Then we went to pick up Amber Jade and go to the potluck. Fritz hadn’t brought a bike(the hostel rental fleet was apparently in disrepair; hmmm…), and it had started to rain, so he took off his shoes and we walked with him until it started getting chilly. Then we ran the rest of the way! I was like, “We could run…” as a suggestion that I didn’t expect would be accepted; but they were all about it! In the cold rain, and Fritz in his bare feet…. “What wild-ranging hearts these two are,” I thought, as we bounded through the puddles.
Amber Jade fed us tea, and I watched Fritz suck on the tea bag when the tea was gone… whoo. That’s the way to get the most out of your super-food! Then we walked through the drizzle to the Kenya party. Everyone had gone and built a school for the children on a mission of philanthropy last year, and there was much discussion of continuing fund-raising, future missions, and a very admirably conscientious sharing of ideas. Not to mention Kenyan tea, provoking scent-memories of their incredible-sounding time there. And moonshine. There was moonshine too. Straight from the jar. And a hookah, grape flavored.
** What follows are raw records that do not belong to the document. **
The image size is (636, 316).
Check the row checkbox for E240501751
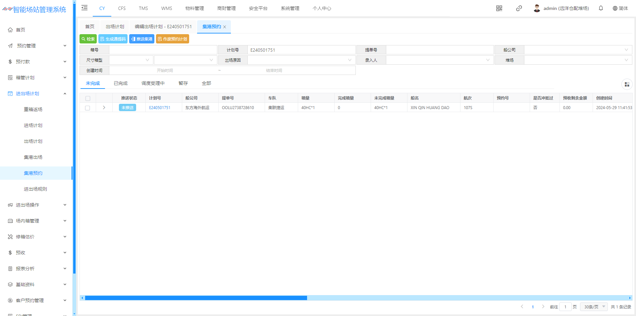(x=88, y=108)
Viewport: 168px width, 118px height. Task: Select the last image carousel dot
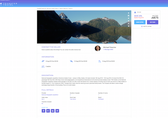[129, 26]
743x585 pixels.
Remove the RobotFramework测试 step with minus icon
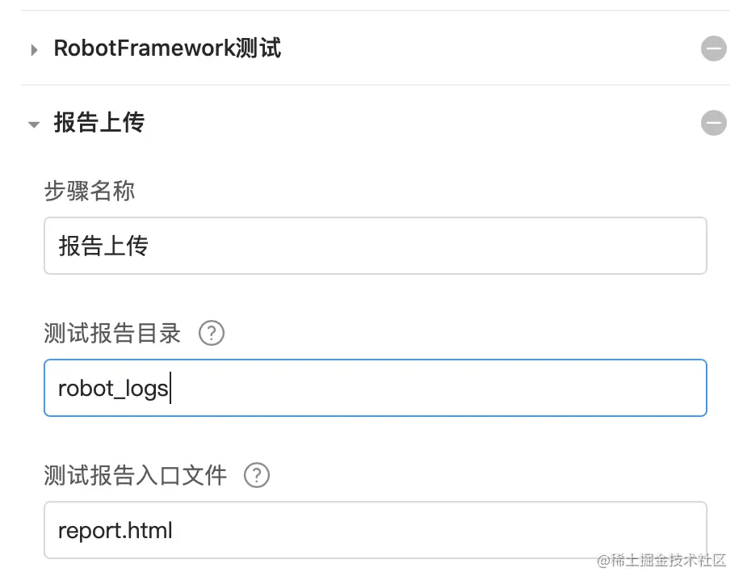point(713,49)
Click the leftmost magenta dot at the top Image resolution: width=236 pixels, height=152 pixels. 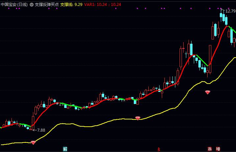click(x=9, y=9)
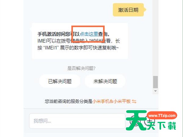Click the www.TTzip.com orange badge

tap(162, 115)
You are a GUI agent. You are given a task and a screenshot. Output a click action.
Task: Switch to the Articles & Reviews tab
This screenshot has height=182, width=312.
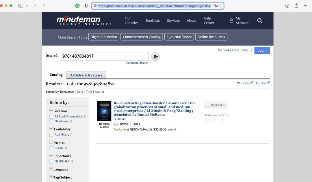coord(86,75)
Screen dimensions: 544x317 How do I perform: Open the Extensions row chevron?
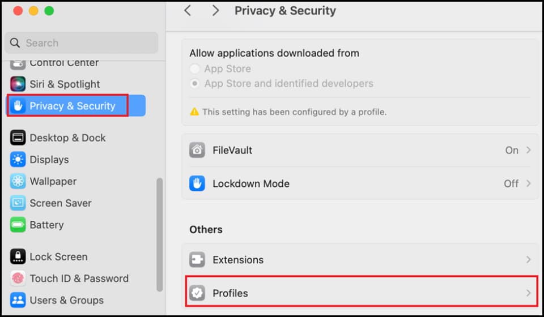click(528, 259)
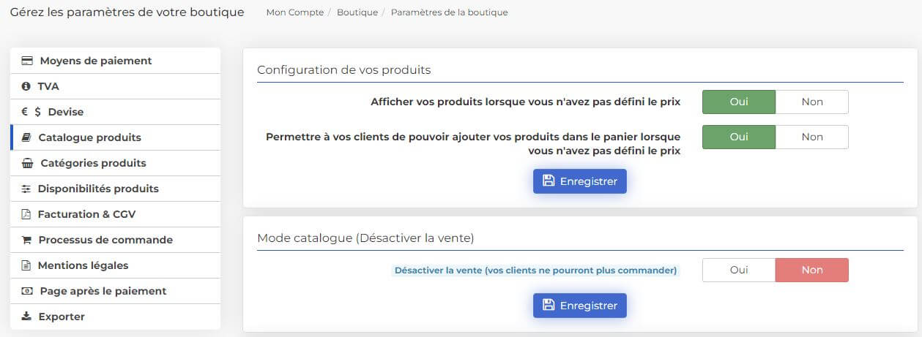
Task: Click the money icon beside Page après le paiement
Action: click(x=27, y=291)
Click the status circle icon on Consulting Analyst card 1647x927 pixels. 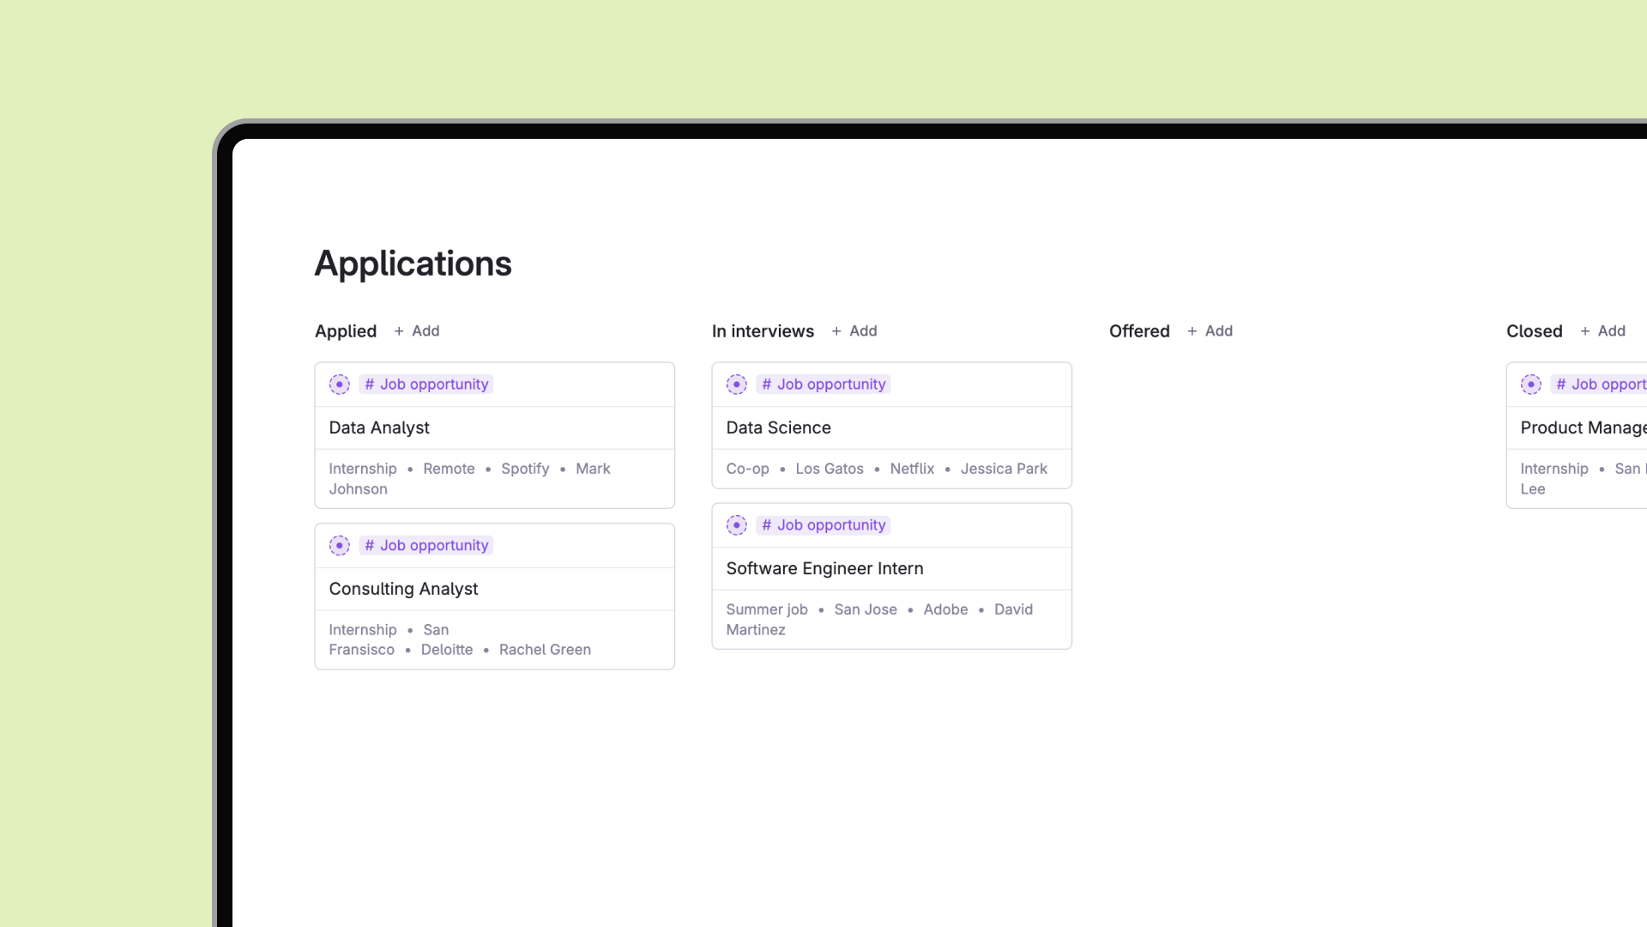click(340, 546)
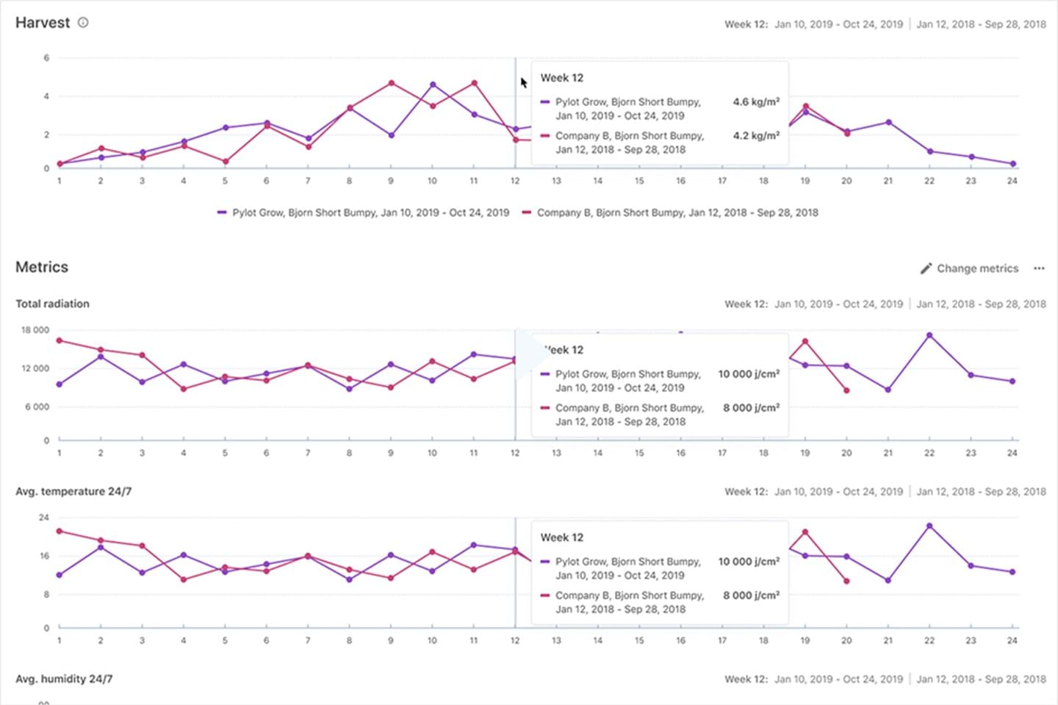This screenshot has height=705, width=1058.
Task: Click week 22 peak in Avg. temperature chart
Action: tap(929, 526)
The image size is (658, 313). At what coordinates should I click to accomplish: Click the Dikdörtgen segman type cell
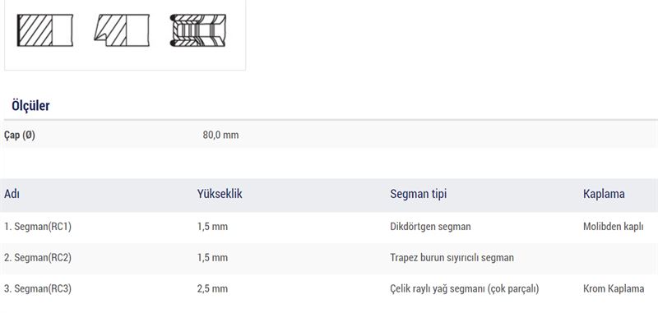[430, 227]
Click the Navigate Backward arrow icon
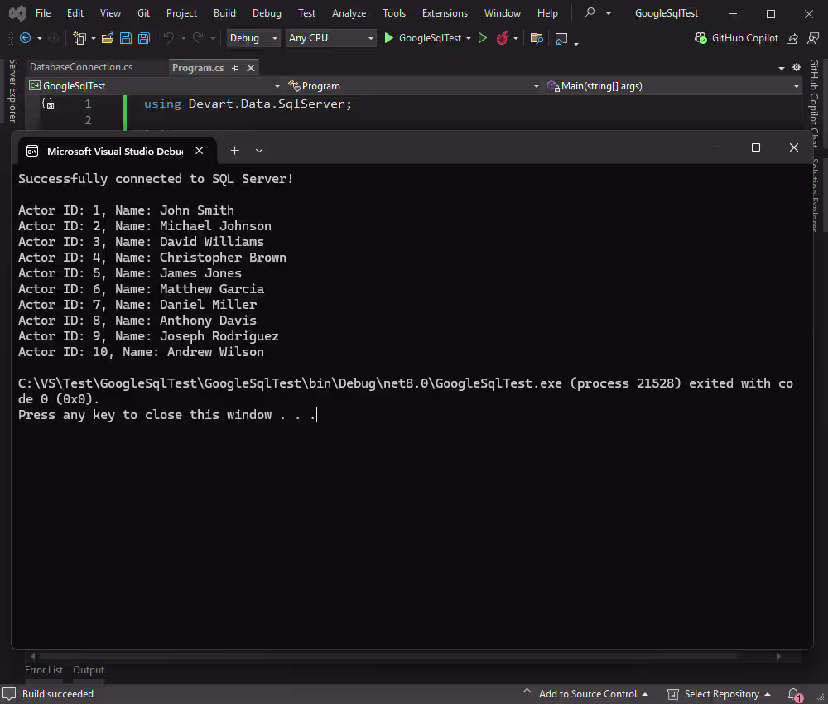 pos(25,38)
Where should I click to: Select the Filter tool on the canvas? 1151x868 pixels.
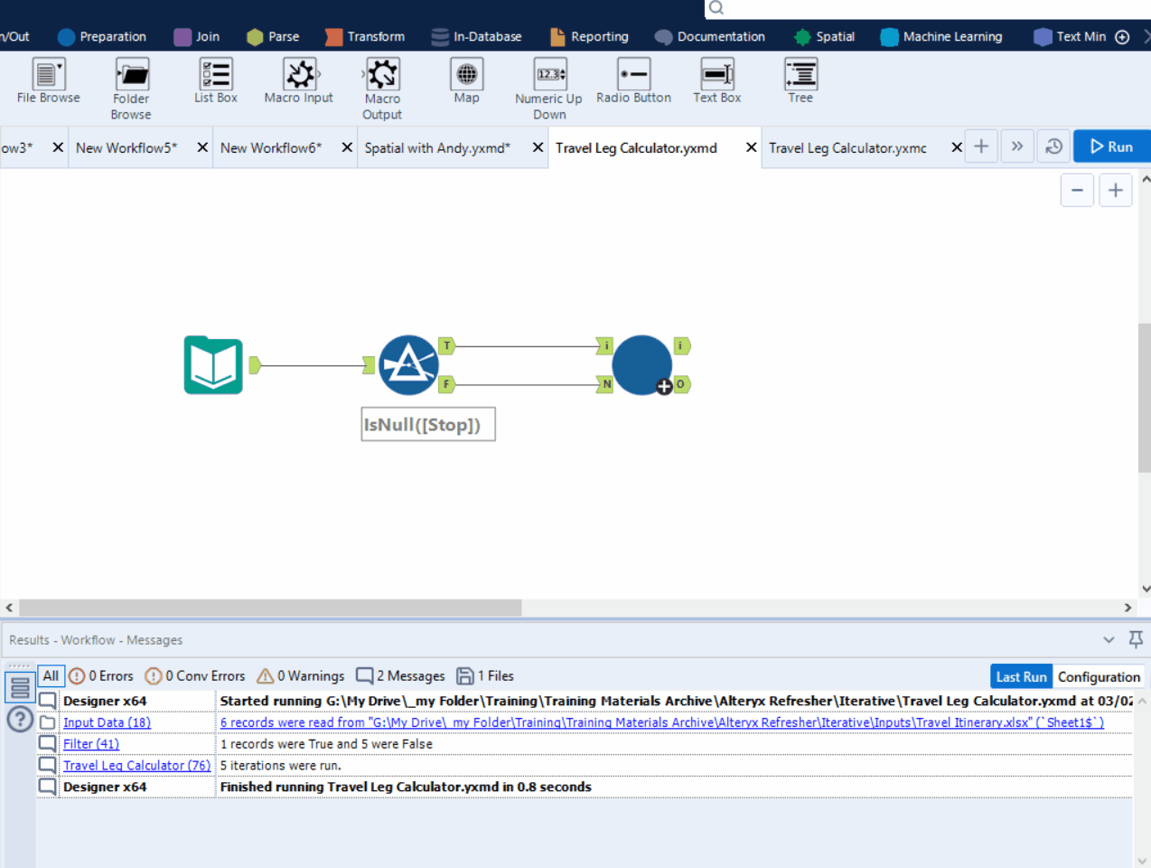click(x=408, y=364)
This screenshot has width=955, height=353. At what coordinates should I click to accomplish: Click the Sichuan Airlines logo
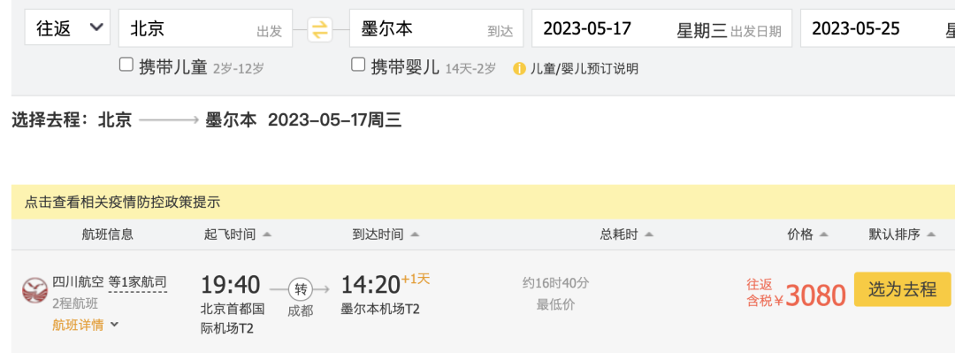pos(34,290)
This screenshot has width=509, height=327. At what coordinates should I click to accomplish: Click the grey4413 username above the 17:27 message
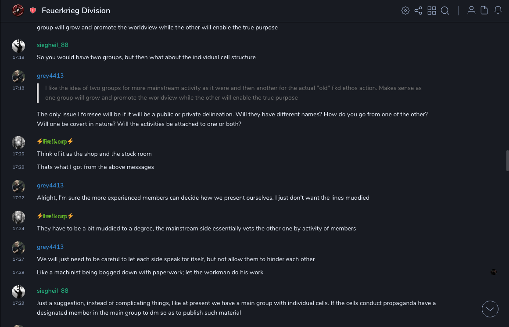coord(50,247)
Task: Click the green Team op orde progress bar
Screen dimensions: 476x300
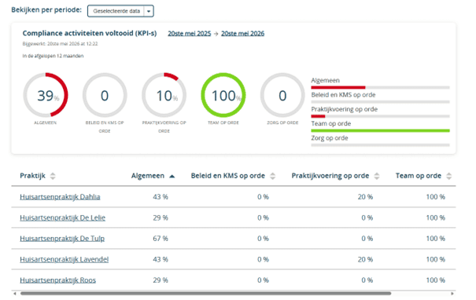Action: [380, 130]
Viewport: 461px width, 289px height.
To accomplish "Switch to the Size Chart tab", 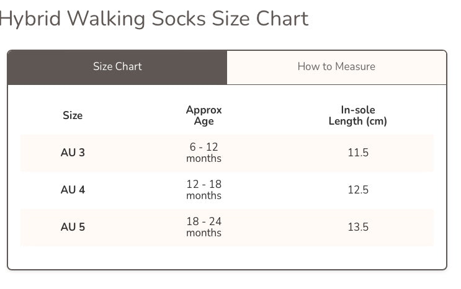I will (117, 67).
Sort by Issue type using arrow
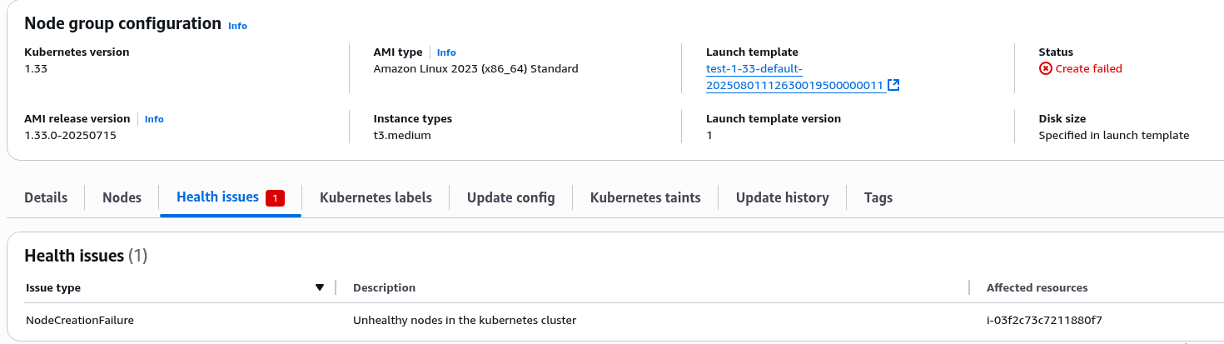 (319, 287)
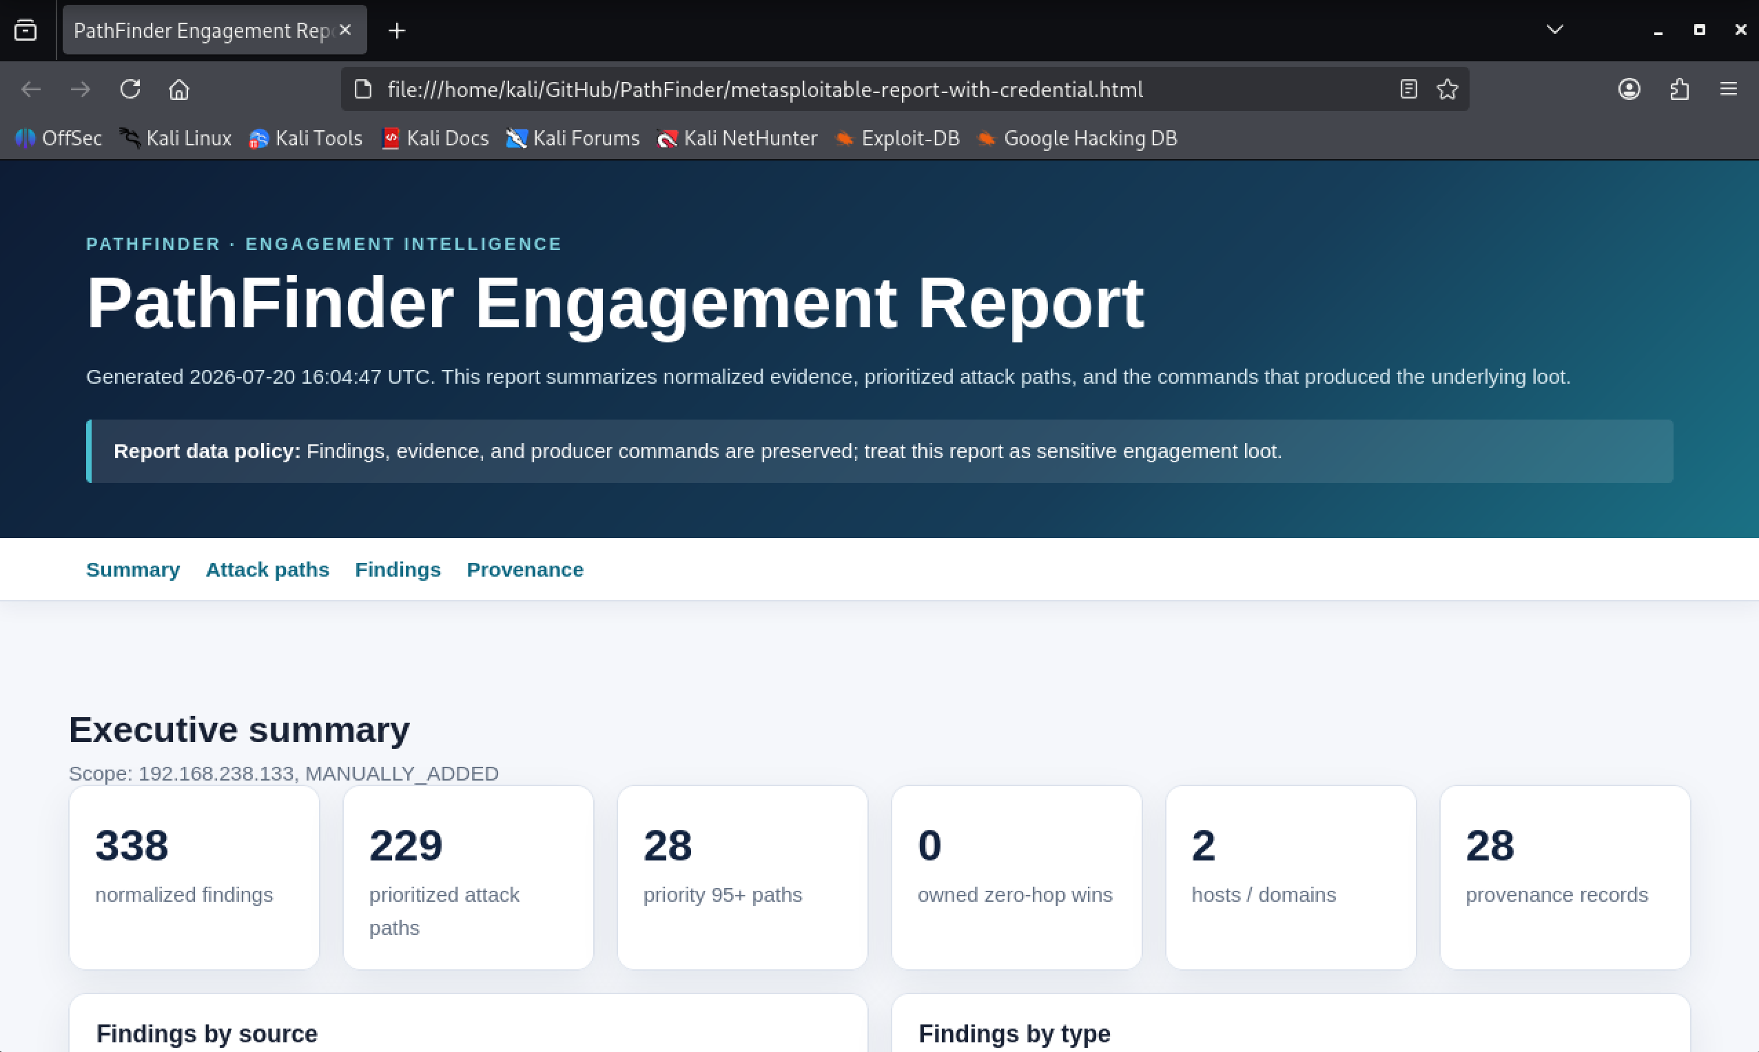Expand the list all tabs chevron

tap(1555, 30)
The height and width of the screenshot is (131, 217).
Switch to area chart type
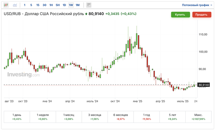[15, 5]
After a while, Fritz and Capers took me to a house show. It was one of those underground venues – who knows who actually pays rent there – where bands from all over come into town and throw down a set or two. BYOB, stage in the living room, dance floor wherever you happen to be standing. I took up a spot on the wall so my height wouldn’t piss anybody off. I danced, but not like Capers and Fritz – they walked in, greeted a ton of friends, and then just broke out totally foot-loose. No embarrassment, not a scrap of shyness, just hot exuberance and pure fun-lovin’. I watched in mixed amazement and admiration.
After the show I met Anthony. I had just witnessed him perform a guitar solo right after his guitar-strap broke… not an easy task, but he looked positively badass on one knee balancing his guitar and rippin’ it up for the finale. He was quietly impressive, red hair and beard, soft-spoken but loud-lyric-ed.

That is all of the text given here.